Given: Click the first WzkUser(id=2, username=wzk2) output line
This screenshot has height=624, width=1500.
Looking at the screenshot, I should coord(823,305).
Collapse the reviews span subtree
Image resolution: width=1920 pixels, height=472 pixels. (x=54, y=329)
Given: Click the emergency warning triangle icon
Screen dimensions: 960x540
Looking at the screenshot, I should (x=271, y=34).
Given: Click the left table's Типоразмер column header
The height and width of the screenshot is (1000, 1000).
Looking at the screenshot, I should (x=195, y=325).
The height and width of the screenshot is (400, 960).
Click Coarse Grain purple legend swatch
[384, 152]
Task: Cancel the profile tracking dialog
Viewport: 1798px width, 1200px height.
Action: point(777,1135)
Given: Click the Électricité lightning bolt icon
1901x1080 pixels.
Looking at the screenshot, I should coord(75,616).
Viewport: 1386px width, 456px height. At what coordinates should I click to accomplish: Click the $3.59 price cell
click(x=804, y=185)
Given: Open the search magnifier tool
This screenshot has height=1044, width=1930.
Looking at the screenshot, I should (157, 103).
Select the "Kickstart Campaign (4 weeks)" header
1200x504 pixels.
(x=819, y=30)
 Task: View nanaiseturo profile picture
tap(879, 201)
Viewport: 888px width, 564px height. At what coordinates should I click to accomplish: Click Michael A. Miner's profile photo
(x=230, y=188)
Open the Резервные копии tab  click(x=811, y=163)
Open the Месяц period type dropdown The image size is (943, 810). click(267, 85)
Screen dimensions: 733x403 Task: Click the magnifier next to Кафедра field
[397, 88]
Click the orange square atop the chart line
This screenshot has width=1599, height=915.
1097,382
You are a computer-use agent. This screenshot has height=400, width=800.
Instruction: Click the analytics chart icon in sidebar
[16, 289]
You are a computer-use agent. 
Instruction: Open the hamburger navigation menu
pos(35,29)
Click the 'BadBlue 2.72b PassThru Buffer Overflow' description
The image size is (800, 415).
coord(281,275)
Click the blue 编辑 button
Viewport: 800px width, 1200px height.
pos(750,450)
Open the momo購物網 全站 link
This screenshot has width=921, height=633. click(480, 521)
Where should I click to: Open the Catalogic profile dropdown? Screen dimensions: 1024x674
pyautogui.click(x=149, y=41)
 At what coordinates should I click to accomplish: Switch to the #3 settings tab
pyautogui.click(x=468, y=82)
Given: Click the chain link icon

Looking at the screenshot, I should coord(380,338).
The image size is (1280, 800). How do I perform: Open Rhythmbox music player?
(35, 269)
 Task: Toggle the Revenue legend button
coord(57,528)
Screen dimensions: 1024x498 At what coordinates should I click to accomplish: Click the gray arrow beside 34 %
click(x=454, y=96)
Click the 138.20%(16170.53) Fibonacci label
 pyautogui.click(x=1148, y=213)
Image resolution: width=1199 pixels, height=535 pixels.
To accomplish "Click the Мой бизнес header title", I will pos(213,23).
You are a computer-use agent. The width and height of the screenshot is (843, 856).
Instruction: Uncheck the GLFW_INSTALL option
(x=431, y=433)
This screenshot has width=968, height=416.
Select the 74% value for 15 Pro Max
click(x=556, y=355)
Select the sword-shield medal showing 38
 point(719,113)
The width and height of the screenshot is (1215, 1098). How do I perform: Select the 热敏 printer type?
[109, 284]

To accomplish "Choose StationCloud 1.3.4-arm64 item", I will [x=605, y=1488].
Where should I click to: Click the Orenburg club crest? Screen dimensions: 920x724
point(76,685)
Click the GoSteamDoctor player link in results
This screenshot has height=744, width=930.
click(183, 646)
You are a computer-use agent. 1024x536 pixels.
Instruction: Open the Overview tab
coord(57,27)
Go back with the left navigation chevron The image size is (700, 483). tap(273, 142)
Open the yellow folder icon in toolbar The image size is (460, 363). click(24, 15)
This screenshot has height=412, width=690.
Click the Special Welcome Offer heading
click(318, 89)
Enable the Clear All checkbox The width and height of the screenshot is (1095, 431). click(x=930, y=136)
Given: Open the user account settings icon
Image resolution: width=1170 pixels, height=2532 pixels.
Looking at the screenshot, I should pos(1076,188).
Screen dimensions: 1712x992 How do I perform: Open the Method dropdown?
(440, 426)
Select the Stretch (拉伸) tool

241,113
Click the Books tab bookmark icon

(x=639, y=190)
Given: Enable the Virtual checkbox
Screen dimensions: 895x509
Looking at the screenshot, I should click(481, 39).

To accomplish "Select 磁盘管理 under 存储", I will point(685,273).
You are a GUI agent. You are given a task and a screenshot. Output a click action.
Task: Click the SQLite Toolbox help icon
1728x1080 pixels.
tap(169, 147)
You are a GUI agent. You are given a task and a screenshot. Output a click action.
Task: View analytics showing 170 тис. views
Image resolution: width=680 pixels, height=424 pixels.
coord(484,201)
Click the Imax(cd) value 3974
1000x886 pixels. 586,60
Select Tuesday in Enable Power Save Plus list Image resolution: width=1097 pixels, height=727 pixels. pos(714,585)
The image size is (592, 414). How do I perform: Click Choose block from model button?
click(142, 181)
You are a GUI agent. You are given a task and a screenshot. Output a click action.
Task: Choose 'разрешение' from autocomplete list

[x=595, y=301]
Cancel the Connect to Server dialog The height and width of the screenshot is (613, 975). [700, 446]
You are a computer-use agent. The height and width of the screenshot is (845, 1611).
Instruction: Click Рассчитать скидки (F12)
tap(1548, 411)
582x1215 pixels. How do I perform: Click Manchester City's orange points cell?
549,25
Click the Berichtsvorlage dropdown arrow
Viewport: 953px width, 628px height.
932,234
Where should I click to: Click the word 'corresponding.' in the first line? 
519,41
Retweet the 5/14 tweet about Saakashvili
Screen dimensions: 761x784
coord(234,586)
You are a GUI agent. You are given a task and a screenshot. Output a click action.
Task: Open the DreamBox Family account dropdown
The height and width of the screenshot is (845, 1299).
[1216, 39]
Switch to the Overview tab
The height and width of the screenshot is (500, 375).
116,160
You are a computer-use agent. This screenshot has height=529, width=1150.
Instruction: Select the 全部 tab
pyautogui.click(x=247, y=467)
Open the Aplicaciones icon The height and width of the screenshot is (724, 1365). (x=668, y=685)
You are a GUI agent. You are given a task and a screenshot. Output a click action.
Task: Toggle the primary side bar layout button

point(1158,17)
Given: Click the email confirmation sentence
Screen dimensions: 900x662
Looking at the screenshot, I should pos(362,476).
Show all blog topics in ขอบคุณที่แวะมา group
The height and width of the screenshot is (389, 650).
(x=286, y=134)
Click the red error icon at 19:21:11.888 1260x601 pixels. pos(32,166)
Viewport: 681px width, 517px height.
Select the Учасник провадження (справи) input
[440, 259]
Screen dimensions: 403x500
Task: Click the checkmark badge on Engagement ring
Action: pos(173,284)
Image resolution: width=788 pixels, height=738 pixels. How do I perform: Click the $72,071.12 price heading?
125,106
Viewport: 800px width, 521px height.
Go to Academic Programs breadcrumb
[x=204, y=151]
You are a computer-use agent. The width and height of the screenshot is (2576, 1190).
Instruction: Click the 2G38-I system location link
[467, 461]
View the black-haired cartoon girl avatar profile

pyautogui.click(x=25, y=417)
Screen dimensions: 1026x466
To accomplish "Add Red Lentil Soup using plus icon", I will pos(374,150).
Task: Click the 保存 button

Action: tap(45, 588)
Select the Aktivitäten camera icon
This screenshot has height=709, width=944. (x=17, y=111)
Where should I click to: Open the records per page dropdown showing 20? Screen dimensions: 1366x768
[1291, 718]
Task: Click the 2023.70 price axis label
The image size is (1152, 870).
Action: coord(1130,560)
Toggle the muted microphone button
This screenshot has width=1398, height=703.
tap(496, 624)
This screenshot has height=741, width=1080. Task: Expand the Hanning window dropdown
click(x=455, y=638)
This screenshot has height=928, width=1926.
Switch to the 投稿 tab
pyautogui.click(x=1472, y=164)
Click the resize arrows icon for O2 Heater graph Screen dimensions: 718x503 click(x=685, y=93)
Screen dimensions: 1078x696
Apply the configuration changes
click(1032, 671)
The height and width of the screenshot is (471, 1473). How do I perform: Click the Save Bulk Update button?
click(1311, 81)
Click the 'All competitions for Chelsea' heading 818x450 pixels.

────

* [Exercise requirements] Take the listing above from its first line through the line containing "Given: Click the left", and transcribe that stretch exactly, with no other lines.

* [Written solution]
Given: Click the first WzkUser(id=2, username=wzk2) output line
This screenshot has height=624, width=1500.
Looking at the screenshot, I should coord(823,305).
Collapse the reviews span subtree
Image resolution: width=1920 pixels, height=472 pixels. (x=54, y=329)
Given: Click the emergency warning triangle icon
Screen dimensions: 960x540
Looking at the screenshot, I should (x=271, y=34).
Given: Click the left table's Типоразмер column header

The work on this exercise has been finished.